The Specialist Prosecutor’s Office (SPO) at The Hague in the Netherlands announced recently that it has filed a 10-count indictment charging Kosovo’s president Hashim Thaci and another Kosovo politician Kadri Vesli of war crimes, including murder, forced disappearance of persons, persecution and torture during the Kosovo independence war in the 1990s.
A brief history of Kosovo
For more than four centuries, Kosovo – a landlocked country in the Western Balkans with a population of more than 1.8 million situated north of Greece and surrounded by Serbia, Albania, North Macedonia and Montenegro, whose current residents are ethnic Albanians and Serb, Roma and other minority groups – was ruled by the Ottomans. Serbia acquired it during the First Balkan War in 1912-13.
In 1913, Kosovo was partitioned between Serbia and Montenegro. After World War I, Kosovo was incorporated into the Kingdom of Serbs, Croats and Slovenes, which was later named Yougoslavia.
After World War II, Kosovo became an autonomous province of Serbia, following which the 1974 Yugoslav Constitution gave Kosovo the status of a Socialist Autonomous Province within Serbia.
But in 1981, Kosovo Albanians demanded that Kosovo be given full republic status. In the ensuing riots that year, the Kosovo Albanians were “violently suppressed”.
Following this, in the late 80s, Slobodan Milosevic, the former Serbian president, eliminated Kosovo’s autonomy and imposed direct rule from Belgrade (Serbia’s capital) and ordered the removal of ethnic Albanian state employees, whose jobs were then taken over by Serbs, a minority in Kosovo.
This led to the start of a resistance movement led by Kosovo Albanian leaders in the 1990s, whose main aim was to secure independence for Kosovo. The leaders set up a parallel government funded by the Albanian diaspora and when this movement failed to show results, it led to the emergence of armed resistance in 1997 in the form of the Kosovo Liberation Army (KLA).
In the following years, Milosevic launched a military campaign to crackdown against the KLA, which resulted in ethnic Albanians fleeing Kosovo. The NATO intervened in 1999. More than 10,000 people (mostly ethnic Albanians) died and over a million were driven away from their homes until the NATO intervention forced Serbia to pull its troops out of Kosovo and cede control to the UN and NATO.
After the ethnic Albanians returned to Kosovo, some elements of the KLA conducted revenge killings and abductions of ethnic Serbs and Roma as a result of which thousands of people belonging to these ethnicities fled their homes during the latter half of 1999.
Present situation in Kosovo
In February 2008, Kosovo unilaterally declared independence from Serbia after years of conflict. While Kosovo’s status is recognised by the US and some countries in the EU, Serbia backed by Russia refuses to do so. Even so, there is little reconciliation between Kosovo’s majority ethnic Albanians who support independence and the Serbs in Kosovo, who do not recognise it.

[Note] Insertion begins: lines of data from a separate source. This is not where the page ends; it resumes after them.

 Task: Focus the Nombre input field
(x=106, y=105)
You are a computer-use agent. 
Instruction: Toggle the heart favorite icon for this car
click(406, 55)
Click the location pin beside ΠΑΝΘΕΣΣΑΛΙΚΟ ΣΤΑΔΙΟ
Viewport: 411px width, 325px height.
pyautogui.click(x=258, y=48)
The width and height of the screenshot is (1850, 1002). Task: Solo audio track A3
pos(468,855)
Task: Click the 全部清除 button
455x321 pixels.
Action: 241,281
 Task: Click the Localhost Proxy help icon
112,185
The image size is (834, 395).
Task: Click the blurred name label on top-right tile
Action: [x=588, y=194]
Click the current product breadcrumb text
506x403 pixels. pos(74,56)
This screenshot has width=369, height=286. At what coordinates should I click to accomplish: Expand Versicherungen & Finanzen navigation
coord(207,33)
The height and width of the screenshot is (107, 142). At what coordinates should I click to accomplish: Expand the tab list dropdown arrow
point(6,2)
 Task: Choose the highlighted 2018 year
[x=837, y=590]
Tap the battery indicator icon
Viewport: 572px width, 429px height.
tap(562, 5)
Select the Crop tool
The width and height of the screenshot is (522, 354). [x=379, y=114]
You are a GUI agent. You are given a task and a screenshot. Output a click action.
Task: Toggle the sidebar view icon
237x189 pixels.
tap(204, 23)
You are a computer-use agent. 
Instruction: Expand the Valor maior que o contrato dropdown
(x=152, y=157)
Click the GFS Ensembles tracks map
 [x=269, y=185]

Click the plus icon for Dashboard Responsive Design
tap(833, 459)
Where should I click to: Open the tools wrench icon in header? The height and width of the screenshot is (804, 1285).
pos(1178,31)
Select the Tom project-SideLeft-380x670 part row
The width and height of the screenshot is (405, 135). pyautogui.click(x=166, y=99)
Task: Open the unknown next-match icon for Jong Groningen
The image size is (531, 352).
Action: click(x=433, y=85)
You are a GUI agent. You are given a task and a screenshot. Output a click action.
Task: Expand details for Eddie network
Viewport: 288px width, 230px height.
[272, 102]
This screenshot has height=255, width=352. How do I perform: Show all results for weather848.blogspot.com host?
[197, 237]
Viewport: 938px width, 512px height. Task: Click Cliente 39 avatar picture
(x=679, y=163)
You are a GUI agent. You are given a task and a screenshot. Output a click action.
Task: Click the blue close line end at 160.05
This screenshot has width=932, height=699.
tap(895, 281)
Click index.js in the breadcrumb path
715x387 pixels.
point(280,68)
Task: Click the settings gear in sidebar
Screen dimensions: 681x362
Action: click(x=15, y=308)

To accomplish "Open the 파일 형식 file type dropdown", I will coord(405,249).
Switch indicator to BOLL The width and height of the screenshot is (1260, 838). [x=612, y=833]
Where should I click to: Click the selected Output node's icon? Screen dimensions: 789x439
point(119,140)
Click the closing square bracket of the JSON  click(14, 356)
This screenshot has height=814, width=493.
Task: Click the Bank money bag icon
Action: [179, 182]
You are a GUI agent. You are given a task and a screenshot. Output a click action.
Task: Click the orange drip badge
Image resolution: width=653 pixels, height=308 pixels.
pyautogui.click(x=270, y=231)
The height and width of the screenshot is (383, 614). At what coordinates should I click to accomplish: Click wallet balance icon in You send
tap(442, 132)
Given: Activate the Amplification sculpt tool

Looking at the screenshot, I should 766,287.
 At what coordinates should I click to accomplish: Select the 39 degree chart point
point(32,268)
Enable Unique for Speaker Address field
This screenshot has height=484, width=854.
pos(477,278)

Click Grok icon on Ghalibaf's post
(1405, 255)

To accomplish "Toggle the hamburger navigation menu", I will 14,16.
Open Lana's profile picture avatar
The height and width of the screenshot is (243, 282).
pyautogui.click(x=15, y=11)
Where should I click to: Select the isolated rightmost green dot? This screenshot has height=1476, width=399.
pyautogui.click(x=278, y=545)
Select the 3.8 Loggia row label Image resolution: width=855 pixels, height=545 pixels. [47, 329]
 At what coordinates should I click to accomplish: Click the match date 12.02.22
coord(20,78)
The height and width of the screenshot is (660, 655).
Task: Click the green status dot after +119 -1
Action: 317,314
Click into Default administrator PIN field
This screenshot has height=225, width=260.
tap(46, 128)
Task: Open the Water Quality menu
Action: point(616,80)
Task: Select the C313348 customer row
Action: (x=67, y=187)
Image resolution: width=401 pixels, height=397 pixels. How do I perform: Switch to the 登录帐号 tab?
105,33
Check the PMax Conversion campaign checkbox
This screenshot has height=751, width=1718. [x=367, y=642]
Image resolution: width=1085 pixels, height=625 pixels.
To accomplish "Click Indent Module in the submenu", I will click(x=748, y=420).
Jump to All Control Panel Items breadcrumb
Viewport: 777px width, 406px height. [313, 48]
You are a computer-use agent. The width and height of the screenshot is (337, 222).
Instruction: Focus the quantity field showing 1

What are the charges against Kosovo’s president?
The indictment alleges that Thaci – one of the founders of the KLA – and other charged suspects are responsible for nearly 100 murders of known victims and political opponents of Kosovo Albanian, Serb and Roma ethnicities.
In 1997, Thaci became the chief of the political directorate of the KLA and after the war, he became the prime minister in the provisional government of Kosovo from 1999-2000. He was also the prime minister of Kosovo, elected in November 2007, soon after which, he declared it an independent state.